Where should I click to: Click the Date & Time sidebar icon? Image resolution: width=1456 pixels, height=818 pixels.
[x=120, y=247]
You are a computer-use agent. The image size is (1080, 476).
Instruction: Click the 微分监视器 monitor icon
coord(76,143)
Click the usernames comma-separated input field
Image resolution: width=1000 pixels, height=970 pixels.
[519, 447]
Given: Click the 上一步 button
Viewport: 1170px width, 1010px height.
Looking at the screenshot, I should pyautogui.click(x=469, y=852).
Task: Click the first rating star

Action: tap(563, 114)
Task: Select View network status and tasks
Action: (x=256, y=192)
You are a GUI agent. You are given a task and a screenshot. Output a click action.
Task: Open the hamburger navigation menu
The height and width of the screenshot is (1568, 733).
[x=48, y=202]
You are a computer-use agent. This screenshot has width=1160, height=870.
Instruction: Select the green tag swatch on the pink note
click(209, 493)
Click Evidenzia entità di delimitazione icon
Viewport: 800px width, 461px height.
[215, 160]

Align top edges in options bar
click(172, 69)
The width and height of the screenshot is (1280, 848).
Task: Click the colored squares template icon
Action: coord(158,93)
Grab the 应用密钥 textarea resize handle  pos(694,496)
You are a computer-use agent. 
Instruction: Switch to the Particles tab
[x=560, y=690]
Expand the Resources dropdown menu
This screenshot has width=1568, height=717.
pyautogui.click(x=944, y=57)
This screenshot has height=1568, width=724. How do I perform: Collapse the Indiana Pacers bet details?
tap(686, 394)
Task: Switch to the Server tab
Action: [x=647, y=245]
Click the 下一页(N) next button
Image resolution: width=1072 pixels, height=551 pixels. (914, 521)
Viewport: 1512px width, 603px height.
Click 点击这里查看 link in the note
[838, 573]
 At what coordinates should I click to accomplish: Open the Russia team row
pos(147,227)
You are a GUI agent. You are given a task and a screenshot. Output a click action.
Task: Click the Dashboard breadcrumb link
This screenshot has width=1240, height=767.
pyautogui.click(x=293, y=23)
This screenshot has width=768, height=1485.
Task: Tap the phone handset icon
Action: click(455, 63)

• **Work item**
Pick out and copy the lines of the entries that hold the string "menu".

• **Your solution**
Task: Open the hamburger navigation menu
Expand the Resources dropdown menu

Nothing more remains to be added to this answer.